• **Task to carry out**
Extend the survival fishing article below from its final sentence, keeping it distinct from the entries that follow.

• **Exercise text**
%%

4 Fishing Techniques That’ll Ensure a Prepper’s Survival

primitive fish trap

Fish are a prevalent and easy to catch a source of nourishment in a survival situation – provided you know how.

Here are a few options open to you in almost every circumstance.

Set a control line (hopefully with the paracord you also brought in your kit), and attach it across a narrow, fairly shallow, portion of the river to two opposing trees. The fish swim directly into their path when bait is attached.

•    The narrowness of the placement will keep fish funneled into the path of the hooks, so you will be able to spread the hooks 8-14 inches apart and have a reasonable expectation of catching fish.

•    The fact that there is a passivity built into the technique means your time is spent doing other things, and the fish aren’t scared off by your movements in or near the water, or by you looming over them.

%%

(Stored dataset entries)
%%

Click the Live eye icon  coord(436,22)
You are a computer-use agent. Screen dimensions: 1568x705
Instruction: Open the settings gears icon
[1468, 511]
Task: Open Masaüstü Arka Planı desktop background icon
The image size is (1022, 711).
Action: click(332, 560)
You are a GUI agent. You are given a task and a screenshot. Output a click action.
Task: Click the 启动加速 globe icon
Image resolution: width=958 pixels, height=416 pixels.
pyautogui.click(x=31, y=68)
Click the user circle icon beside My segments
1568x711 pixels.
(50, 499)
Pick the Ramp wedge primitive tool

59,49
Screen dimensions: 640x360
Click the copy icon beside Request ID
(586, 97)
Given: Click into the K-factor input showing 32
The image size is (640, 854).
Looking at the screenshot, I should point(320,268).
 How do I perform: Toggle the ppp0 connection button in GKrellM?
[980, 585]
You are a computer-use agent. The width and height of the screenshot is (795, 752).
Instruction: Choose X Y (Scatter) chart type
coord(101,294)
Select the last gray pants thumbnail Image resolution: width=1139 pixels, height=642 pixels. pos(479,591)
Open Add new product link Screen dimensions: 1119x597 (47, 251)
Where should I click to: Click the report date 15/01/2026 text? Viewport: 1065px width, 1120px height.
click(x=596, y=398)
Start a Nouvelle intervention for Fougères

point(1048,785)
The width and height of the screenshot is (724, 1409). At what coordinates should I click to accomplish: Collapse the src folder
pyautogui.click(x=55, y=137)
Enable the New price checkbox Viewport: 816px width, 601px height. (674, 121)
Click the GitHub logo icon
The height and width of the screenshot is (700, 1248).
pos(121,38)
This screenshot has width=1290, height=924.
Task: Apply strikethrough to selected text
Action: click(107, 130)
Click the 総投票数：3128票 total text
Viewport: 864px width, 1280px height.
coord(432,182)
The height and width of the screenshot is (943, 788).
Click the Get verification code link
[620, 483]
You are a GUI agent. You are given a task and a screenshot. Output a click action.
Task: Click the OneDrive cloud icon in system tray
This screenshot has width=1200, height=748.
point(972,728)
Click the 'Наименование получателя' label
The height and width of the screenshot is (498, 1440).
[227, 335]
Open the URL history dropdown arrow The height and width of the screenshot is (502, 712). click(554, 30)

%%

• **Reply to the task**
•    The full-time deployment means that it’s just a waiting game until you get something to eat.

•    Turn over a log and find grubs, worms, or even flying bugs to bait your hooks. Anything like that will work, but try to make it as natural as possible.
This is the simplest method, and can be quite effective if you packed your survival kit.

Setting Up a Fish Screen

Take three sticks of substantial size (2 inches in diameter will work), and lay them out on the ground about 8-12 inches apart. Weave supple, sapling branches (which are thin), in and out of the three sticks, so that the combination forms a wall of wood with obvious space for water to flow through.

The tension caused by the sapling’s flexibility will keep the three sticks in place and, if needed, you can strip thin strips of the bark from young saplings to tie down the different pieces. The thin strips can even be combined and braided to create a makeshift cord to use as a low-strength rope.  Create enough screens (7-12 of them) to make a substantial fence line in the water. You will anchor these fences by sticking the ends of the three sticks into the sand or mud at the river bottom.

•    Start on one side of the river at a narrow spot (make sure it’s down current from your baited leader hooks) and cut in perpendicularly for the first screen and then angle the rest so they mimic the flow of the water, until at the other side of the river, you complete the fence by attaching them to that river bank also.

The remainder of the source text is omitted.